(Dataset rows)

========================

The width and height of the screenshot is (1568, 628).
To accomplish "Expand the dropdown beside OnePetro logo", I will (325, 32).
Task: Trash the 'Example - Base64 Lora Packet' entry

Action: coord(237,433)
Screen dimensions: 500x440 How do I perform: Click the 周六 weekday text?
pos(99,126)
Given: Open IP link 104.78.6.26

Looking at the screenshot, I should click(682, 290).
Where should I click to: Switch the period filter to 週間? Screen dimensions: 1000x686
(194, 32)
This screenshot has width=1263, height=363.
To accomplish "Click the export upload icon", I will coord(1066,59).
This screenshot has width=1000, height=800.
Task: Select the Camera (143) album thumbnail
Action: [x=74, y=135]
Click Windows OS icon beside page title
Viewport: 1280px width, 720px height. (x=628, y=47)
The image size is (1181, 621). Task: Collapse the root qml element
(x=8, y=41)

========================

Can you turn the lines starting at the one containing "Click Windows OS icon beside page title" and ending at the last line of the entries into a JSON list of strings, with one string per line and blank lines left out?

[
  "Click Windows OS icon beside page title",
  "Viewport: 1280px width, 720px height. (x=628, y=47)",
  "The image size is (1181, 621). Task: Collapse the root qml element",
  "(x=8, y=41)"
]